CHAPITRE 9 — L'HÉRITAGE MAUDIT

La porte vola en éclats.

Des hommes armés envahirent la pièce.

Rafael se plaça immédiatement devant moi.

— Elena, continue le transfert !

Elle hocha la tête et retourna vers les écrans.

Ma mère resta immobile.

Quant à moi, je ne pouvais plus détacher les yeux de la dernière ligne affichée.

DIRECTEUR FINAL : NATHAN MARTIN.

La voix de Gabriel résonnait toujours dans les haut-parleurs.

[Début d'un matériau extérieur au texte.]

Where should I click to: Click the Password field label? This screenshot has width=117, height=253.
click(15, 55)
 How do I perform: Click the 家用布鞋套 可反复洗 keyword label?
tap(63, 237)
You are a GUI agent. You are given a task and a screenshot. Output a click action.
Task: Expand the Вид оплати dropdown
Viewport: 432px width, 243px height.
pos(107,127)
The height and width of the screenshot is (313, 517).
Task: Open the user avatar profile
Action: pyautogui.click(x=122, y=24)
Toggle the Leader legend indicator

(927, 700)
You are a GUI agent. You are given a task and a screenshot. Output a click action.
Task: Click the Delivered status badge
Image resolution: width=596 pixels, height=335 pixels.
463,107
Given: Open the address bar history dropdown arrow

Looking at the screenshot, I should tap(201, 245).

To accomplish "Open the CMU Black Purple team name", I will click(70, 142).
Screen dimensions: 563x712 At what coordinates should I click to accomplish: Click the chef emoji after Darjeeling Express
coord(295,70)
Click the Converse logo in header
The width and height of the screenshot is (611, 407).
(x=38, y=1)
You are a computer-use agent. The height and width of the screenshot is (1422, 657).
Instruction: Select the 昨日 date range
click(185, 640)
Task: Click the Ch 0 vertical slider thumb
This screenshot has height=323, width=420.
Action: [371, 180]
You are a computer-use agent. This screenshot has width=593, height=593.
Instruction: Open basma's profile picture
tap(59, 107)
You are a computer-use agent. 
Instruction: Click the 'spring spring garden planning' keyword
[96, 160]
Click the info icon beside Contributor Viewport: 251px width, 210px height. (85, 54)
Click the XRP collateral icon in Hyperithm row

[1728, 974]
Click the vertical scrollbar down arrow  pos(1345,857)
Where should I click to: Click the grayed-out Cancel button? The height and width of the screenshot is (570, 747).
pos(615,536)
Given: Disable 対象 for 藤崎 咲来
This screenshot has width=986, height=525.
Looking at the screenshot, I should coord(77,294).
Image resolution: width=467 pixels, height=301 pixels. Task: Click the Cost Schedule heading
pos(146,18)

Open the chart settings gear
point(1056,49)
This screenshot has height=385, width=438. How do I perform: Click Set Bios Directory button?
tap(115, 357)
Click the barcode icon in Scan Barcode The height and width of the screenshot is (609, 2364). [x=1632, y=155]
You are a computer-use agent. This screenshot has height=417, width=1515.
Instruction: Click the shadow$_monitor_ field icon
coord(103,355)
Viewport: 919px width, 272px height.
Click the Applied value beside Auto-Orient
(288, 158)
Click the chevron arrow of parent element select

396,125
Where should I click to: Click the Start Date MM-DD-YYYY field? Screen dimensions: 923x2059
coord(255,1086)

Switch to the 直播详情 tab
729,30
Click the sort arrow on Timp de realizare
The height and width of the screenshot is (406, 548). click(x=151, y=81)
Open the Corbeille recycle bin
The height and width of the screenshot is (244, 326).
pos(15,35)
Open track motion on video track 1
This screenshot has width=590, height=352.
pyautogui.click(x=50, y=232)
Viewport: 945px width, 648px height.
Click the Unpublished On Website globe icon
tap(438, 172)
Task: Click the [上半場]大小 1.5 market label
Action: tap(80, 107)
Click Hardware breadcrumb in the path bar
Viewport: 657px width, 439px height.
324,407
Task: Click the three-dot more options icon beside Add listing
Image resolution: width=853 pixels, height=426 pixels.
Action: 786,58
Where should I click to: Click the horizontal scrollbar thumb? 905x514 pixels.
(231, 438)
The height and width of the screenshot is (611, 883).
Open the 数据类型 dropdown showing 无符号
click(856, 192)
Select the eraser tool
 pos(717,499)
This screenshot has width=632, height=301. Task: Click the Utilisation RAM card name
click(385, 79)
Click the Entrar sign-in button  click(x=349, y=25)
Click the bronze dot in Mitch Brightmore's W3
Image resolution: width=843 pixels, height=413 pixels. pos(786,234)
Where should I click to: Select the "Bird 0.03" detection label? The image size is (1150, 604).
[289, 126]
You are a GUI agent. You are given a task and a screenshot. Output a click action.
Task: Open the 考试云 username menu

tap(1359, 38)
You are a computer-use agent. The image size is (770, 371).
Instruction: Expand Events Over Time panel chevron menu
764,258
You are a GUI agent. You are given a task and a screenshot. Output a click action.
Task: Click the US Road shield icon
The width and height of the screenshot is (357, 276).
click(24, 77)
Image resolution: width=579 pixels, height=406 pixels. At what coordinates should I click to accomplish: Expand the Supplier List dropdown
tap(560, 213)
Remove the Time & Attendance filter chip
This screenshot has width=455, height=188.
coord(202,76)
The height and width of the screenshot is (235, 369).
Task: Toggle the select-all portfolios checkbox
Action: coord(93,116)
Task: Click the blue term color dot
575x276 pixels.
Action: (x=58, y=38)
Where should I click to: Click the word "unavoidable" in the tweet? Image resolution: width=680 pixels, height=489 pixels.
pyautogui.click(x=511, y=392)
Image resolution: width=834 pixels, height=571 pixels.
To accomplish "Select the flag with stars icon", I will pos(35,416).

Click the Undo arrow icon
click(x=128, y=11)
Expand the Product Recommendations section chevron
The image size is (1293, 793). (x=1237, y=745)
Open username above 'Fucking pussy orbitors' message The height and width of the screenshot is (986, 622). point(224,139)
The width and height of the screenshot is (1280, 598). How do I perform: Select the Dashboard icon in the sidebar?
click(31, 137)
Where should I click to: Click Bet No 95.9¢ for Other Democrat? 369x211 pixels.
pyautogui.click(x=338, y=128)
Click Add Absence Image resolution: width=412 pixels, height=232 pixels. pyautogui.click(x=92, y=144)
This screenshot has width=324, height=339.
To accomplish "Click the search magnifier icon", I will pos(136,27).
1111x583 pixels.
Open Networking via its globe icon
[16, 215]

— Ton père t'a préparé à prendre sa place.

Je hurlai :

— Mensonge !

— Tu veux vraiment croire ça ?

Je regardai ma mère.

— Dis-moi que c'est faux.

Elle ne répondit pas.

Ce silence fut pire qu'un aveu.

— Maman...

Elle ferma les yeux.

— Ton père a créé le premier réseau.

Je sentis ma poitrine se serrer.

— L'Ordre Noir ?

— Oui.

— Pourquoi ?

— Au départ, pour protéger notre famille.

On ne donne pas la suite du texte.